Levels of Minor League Baseball
Few players make the majors without putting in some time in the minors. As of 2013, there were six levels of the minor leagues. They're set up for players to become acclimated to rigors of pro ball and prove they're worth a coveted shot at the big leagues. Most minor league players sign 6 1/2 year deals, which is proof the big league club expects this journey to the majors to take some time.
Triple-A, the highest level of the minor leagues, contains a variety of players at different stages of their careers. Some are prospects, others are career minor leaguers, and others are former major leaguers looking for one more shot at the top. Major league players on injury rehab assignments are most likely to turn up on their team's AAA roster.
It is not unheard of for players to start the season at AA and end up on a big league roster at the end of the season. Most of its players have come up through the ranks and the big league club still thinks they have a chance to make the majors. Rehabbing injured major leaguers may play here too, and some players on the big league roster may get assigned to AA for extra work.

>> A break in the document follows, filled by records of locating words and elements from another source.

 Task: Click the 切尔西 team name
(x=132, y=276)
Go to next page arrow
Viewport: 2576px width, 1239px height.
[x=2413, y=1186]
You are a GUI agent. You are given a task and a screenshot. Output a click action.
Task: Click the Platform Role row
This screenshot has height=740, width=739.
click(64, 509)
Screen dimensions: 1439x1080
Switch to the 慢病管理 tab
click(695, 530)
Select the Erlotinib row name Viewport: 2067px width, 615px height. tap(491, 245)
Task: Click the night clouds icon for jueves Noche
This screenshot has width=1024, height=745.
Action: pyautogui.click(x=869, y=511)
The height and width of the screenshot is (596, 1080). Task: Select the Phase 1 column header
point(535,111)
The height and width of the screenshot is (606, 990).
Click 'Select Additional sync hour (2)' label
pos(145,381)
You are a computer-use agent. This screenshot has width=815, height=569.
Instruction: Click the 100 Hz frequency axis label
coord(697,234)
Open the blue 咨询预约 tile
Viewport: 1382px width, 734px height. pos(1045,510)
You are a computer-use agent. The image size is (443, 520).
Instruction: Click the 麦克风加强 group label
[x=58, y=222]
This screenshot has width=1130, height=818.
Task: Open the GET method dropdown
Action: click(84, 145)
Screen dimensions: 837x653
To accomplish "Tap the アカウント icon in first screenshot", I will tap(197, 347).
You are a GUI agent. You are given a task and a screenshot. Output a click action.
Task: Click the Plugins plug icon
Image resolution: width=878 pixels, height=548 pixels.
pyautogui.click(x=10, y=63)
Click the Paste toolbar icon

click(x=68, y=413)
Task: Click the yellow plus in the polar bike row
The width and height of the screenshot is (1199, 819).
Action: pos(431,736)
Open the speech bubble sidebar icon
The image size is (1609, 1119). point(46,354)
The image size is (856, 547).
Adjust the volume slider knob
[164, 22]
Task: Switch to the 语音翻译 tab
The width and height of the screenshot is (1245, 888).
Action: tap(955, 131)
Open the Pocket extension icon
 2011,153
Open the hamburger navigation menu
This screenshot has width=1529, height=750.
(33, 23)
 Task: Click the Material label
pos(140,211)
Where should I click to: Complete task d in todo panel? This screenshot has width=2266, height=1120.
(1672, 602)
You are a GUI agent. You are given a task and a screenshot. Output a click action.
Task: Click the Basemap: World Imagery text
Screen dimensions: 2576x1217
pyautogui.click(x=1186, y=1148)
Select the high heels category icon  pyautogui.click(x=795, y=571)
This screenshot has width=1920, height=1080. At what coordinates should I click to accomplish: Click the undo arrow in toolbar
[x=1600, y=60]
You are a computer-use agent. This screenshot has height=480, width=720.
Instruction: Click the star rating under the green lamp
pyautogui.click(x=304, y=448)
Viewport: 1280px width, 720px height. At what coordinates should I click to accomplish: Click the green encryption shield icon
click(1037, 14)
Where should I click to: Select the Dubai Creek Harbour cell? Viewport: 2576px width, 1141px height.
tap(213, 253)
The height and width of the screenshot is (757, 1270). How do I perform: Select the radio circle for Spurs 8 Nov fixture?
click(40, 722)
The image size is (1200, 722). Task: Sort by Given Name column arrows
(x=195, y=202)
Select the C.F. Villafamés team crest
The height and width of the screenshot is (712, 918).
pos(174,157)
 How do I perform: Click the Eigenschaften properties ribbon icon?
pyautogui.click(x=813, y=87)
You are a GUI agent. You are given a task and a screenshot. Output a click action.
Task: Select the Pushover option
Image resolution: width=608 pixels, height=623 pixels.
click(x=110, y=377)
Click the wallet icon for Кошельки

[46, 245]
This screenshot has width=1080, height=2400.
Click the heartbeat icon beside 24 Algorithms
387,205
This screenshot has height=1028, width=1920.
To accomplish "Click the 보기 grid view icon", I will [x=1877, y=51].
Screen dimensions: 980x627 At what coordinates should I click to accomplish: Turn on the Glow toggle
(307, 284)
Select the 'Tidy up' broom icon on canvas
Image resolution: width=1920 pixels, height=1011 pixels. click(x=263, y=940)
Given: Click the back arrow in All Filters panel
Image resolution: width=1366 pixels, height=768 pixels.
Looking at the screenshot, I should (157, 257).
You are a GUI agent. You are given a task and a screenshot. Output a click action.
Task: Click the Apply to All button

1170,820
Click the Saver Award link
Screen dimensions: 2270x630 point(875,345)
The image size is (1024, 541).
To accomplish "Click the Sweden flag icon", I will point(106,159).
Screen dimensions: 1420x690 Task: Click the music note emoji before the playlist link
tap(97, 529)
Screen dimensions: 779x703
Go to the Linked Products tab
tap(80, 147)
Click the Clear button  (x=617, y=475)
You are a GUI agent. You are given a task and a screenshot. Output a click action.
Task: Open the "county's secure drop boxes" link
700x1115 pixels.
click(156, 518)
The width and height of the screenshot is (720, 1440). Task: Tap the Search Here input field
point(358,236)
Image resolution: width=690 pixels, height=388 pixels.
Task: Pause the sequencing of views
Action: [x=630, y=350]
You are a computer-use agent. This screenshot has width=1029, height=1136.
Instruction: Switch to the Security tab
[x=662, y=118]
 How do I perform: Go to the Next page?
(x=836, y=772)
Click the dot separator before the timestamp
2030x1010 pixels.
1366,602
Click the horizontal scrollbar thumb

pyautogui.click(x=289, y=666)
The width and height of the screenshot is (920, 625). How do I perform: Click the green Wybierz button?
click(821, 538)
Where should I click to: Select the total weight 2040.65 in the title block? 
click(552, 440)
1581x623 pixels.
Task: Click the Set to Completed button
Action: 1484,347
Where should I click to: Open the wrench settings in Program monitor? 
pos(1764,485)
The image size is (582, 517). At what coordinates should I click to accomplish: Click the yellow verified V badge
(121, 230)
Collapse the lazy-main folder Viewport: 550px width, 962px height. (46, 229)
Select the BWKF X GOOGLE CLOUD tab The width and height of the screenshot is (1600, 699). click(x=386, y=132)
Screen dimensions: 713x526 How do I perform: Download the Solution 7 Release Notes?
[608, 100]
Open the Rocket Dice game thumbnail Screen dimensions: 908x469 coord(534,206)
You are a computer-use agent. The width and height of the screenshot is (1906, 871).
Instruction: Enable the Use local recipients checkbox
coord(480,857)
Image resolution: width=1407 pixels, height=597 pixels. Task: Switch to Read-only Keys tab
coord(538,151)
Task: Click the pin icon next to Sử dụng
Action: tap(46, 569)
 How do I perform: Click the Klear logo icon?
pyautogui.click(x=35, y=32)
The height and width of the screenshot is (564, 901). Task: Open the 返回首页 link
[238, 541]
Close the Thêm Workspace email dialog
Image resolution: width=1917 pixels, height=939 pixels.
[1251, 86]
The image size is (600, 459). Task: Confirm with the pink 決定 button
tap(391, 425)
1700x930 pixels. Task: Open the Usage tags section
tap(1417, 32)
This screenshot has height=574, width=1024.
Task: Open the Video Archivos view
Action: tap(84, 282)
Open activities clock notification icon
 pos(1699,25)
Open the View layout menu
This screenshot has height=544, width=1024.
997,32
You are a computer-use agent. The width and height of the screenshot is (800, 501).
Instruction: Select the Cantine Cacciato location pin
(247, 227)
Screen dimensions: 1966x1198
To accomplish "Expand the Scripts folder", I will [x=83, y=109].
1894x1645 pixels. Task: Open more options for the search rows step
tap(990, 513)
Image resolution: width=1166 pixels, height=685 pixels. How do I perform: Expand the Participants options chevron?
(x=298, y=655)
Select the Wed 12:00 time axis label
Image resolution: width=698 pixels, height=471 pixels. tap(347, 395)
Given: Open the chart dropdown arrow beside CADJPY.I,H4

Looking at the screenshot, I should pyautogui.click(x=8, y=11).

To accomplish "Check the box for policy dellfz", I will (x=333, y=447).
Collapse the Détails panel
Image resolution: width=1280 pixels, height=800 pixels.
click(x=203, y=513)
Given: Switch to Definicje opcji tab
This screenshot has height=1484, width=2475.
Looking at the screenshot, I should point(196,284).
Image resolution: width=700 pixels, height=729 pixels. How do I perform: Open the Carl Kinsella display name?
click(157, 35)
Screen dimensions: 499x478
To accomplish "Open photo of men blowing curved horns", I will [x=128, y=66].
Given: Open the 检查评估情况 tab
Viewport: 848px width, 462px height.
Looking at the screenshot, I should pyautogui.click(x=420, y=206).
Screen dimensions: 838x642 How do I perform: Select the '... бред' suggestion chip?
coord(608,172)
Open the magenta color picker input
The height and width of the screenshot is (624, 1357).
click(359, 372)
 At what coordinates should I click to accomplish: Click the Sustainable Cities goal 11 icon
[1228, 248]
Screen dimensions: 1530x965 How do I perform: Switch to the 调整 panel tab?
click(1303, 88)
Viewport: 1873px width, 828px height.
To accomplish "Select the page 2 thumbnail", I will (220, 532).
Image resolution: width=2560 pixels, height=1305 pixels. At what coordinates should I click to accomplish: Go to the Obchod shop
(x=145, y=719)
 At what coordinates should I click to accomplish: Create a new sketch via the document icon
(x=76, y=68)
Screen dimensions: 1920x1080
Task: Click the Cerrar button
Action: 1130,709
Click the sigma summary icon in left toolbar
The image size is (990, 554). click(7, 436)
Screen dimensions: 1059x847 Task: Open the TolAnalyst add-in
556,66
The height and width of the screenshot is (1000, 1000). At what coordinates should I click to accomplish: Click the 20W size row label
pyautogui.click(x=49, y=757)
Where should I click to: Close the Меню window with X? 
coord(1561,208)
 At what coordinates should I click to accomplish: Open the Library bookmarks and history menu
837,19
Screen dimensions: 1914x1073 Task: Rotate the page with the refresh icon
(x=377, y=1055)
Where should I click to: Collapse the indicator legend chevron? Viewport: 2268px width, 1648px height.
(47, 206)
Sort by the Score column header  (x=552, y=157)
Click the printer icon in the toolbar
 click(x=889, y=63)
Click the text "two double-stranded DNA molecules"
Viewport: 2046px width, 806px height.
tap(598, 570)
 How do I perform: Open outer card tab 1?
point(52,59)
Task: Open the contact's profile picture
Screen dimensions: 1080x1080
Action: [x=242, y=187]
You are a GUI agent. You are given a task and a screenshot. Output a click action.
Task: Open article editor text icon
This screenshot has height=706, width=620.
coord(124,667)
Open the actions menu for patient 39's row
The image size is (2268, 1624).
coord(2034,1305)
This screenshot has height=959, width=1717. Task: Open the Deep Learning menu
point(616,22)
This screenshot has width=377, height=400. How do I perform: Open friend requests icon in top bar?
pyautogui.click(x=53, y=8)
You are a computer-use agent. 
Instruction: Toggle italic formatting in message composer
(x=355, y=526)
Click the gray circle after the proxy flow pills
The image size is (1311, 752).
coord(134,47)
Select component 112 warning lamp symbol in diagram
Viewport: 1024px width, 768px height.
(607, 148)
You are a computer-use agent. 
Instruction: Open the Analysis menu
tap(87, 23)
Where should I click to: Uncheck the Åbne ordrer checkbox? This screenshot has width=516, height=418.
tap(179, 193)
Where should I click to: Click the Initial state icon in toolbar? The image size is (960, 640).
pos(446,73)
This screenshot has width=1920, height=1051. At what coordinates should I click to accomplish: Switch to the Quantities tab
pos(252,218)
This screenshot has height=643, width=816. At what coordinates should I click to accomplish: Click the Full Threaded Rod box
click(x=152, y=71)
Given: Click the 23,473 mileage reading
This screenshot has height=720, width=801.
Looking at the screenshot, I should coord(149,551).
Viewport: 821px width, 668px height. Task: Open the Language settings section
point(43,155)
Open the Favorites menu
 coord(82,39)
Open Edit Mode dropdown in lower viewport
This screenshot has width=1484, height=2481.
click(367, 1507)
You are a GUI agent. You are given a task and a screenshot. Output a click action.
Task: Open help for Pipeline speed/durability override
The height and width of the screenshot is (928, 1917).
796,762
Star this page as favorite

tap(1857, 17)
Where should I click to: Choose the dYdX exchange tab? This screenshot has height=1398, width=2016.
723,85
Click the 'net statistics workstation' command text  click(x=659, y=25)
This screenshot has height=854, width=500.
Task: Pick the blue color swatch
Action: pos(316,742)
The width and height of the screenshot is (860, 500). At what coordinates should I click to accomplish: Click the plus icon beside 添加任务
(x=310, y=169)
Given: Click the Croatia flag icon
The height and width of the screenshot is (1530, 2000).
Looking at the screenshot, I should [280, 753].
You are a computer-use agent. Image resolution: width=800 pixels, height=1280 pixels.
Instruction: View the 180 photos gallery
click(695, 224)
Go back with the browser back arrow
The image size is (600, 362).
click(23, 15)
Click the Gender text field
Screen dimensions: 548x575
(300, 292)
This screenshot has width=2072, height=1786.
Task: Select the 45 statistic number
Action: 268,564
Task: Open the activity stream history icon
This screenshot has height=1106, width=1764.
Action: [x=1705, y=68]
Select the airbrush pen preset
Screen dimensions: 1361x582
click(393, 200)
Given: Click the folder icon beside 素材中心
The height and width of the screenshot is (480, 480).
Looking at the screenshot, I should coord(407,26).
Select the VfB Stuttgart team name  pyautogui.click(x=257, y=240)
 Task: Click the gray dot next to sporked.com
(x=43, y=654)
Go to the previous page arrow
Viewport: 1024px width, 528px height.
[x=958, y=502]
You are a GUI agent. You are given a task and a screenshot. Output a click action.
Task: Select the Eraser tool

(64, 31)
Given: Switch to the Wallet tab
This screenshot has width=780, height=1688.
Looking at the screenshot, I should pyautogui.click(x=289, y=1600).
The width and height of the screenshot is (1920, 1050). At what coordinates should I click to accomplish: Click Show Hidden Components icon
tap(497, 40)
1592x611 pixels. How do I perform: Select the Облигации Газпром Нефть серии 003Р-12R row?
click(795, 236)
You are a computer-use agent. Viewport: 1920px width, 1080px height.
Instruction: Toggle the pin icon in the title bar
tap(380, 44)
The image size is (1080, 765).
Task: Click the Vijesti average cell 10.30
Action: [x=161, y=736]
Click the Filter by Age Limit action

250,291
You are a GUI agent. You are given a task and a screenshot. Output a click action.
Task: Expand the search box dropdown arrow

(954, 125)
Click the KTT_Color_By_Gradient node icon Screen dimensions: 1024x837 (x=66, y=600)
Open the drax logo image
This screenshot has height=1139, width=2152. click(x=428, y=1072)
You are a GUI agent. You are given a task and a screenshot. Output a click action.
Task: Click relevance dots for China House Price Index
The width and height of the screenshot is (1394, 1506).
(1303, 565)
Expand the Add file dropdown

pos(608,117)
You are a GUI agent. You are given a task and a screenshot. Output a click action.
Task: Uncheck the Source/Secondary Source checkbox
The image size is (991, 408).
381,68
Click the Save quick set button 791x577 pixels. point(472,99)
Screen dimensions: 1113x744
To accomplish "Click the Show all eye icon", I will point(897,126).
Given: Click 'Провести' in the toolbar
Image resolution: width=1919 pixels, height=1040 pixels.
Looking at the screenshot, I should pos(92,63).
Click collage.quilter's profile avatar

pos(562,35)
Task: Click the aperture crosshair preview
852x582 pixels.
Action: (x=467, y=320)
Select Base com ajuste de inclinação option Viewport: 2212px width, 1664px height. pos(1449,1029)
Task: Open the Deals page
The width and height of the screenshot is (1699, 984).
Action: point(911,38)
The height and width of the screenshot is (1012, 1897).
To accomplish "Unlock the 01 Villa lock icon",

Class-A and Class-A Advanced
Class A, or low A, is the first level that plays a full season of 140 games, April through September. Most of its players have put time in at the Rookie league or Class-A Short Season. Some players move on to Class A Advanced. A Class A roster can't have more than two players with five or more years in the minors, while the Class A Advanced rosters can't have more than two players with six years experience.
Class-A Short Season
As the name says, short season leagues don't last long. They go for 75 games from June to September, and its players usually have limited experience. Short seasons are especially beneficial to college players who won't even get drafted until June. The majority of players at this level usually have less than four years of pro experience.
Since pro teams can draft high school players, the average player age at this level is just 19. It's limited to players with three or fewer years of minor league experience. Rookies only play 75 games a year, which allows the young athletes to get used to the lifestyle and playing every day.